◆ EXERCISE ◆
Give back every entry below, exactly as written.

Collected data:
....................

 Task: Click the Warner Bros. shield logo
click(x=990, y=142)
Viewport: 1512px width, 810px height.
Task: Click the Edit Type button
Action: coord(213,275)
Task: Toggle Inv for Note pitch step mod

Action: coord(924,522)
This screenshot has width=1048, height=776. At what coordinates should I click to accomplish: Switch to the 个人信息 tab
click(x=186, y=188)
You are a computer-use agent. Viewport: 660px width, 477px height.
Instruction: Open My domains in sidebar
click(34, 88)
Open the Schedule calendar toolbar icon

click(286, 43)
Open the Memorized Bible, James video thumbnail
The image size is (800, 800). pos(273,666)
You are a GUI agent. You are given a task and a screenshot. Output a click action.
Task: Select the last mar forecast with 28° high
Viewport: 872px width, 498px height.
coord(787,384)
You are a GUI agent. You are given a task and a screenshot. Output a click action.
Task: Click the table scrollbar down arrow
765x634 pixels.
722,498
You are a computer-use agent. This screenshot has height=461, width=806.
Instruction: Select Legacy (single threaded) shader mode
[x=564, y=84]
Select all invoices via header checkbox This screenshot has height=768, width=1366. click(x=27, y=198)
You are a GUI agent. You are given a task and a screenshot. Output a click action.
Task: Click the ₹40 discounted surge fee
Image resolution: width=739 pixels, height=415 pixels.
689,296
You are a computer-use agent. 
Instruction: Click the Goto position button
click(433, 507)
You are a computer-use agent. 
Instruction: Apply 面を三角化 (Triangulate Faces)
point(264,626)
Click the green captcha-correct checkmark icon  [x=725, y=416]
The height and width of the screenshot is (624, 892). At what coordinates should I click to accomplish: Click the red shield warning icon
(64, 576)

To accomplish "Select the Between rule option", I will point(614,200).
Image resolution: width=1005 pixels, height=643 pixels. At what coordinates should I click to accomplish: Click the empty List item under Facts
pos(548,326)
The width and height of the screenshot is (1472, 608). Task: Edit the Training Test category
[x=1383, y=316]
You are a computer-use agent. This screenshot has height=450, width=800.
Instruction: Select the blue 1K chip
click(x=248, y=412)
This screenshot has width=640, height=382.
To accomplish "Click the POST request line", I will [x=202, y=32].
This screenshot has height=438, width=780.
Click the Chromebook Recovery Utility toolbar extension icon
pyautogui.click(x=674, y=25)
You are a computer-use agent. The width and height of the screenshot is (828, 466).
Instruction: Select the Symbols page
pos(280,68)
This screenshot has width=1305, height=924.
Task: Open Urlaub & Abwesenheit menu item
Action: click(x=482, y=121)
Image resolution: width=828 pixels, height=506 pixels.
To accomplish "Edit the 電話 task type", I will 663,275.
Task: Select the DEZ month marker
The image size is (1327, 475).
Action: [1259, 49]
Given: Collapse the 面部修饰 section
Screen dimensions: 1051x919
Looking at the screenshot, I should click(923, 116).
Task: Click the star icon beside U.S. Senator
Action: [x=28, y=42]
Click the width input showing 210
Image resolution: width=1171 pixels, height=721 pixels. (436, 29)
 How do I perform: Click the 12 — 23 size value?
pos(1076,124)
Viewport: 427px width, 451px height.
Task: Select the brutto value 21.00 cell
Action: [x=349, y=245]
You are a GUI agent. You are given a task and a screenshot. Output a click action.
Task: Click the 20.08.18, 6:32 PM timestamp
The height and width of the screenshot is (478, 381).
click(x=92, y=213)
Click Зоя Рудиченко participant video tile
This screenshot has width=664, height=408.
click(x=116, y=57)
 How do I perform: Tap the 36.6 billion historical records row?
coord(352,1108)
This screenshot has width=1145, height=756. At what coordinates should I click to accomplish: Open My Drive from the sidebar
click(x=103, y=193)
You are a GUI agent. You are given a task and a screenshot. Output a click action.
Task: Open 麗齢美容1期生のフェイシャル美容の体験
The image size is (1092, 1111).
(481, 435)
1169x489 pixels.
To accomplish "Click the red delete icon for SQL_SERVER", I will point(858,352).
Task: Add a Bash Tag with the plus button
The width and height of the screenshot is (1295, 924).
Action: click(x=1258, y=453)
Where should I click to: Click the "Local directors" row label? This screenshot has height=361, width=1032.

....................

◆ RESPONSE AREA ◆
 Task: Click the Warner Bros. shield logo
click(x=990, y=142)
Viewport: 1512px width, 810px height.
Task: Click the Edit Type button
Action: coord(213,275)
Task: Toggle Inv for Note pitch step mod

Action: coord(924,522)
This screenshot has width=1048, height=776. At what coordinates should I click to accomplish: Switch to the 个人信息 tab
click(x=186, y=188)
You are a computer-use agent. Viewport: 660px width, 477px height.
Instruction: Open My domains in sidebar
click(34, 88)
Open the Schedule calendar toolbar icon

click(286, 43)
Open the Memorized Bible, James video thumbnail
The image size is (800, 800). pos(273,666)
You are a GUI agent. You are given a task and a screenshot. Output a click action.
Task: Select the last mar forecast with 28° high
Viewport: 872px width, 498px height.
coord(787,384)
You are a GUI agent. You are given a task and a screenshot. Output a click action.
Task: Click the table scrollbar down arrow
765x634 pixels.
722,498
You are a computer-use agent. This screenshot has height=461, width=806.
Instruction: Select Legacy (single threaded) shader mode
[x=564, y=84]
Select all invoices via header checkbox This screenshot has height=768, width=1366. click(x=27, y=198)
You are a GUI agent. You are given a task and a screenshot. Output a click action.
Task: Click the ₹40 discounted surge fee
Image resolution: width=739 pixels, height=415 pixels.
689,296
You are a computer-use agent. 
Instruction: Click the Goto position button
click(433, 507)
You are a computer-use agent. 
Instruction: Apply 面を三角化 (Triangulate Faces)
point(264,626)
Click the green captcha-correct checkmark icon  [x=725, y=416]
The height and width of the screenshot is (624, 892). At what coordinates should I click to accomplish: Click the red shield warning icon
(64, 576)

To accomplish "Select the Between rule option", I will point(614,200).
Image resolution: width=1005 pixels, height=643 pixels. At what coordinates should I click to accomplish: Click the empty List item under Facts
pos(548,326)
The width and height of the screenshot is (1472, 608). Task: Edit the Training Test category
[x=1383, y=316]
You are a computer-use agent. This screenshot has height=450, width=800.
Instruction: Select the blue 1K chip
click(x=248, y=412)
This screenshot has width=640, height=382.
To accomplish "Click the POST request line", I will [x=202, y=32].
This screenshot has height=438, width=780.
Click the Chromebook Recovery Utility toolbar extension icon
pyautogui.click(x=674, y=25)
You are a computer-use agent. The width and height of the screenshot is (828, 466).
Instruction: Select the Symbols page
pos(280,68)
This screenshot has width=1305, height=924.
Task: Open Urlaub & Abwesenheit menu item
Action: click(x=482, y=121)
Image resolution: width=828 pixels, height=506 pixels.
To accomplish "Edit the 電話 task type", I will 663,275.
Task: Select the DEZ month marker
The image size is (1327, 475).
Action: [1259, 49]
Given: Collapse the 面部修饰 section
Screen dimensions: 1051x919
Looking at the screenshot, I should click(923, 116).
Task: Click the star icon beside U.S. Senator
Action: [x=28, y=42]
Click the width input showing 210
Image resolution: width=1171 pixels, height=721 pixels. (436, 29)
 How do I perform: Click the 12 — 23 size value?
pos(1076,124)
Viewport: 427px width, 451px height.
Task: Select the brutto value 21.00 cell
Action: [x=349, y=245]
You are a GUI agent. You are given a task and a screenshot. Output a click action.
Task: Click the 20.08.18, 6:32 PM timestamp
The height and width of the screenshot is (478, 381).
click(x=92, y=213)
Click Зоя Рудиченко participant video tile
This screenshot has width=664, height=408.
click(x=116, y=57)
 How do I perform: Tap the 36.6 billion historical records row?
coord(352,1108)
This screenshot has width=1145, height=756. At what coordinates should I click to accomplish: Open My Drive from the sidebar
click(x=103, y=193)
You are a GUI agent. You are given a task and a screenshot. Output a click action.
Task: Open 麗齢美容1期生のフェイシャル美容の体験
The image size is (1092, 1111).
(481, 435)
1169x489 pixels.
To accomplish "Click the red delete icon for SQL_SERVER", I will point(858,352).
Task: Add a Bash Tag with the plus button
The width and height of the screenshot is (1295, 924).
Action: click(x=1258, y=453)
Where should I click to: Click the "Local directors" row label? This screenshot has height=361, width=1032.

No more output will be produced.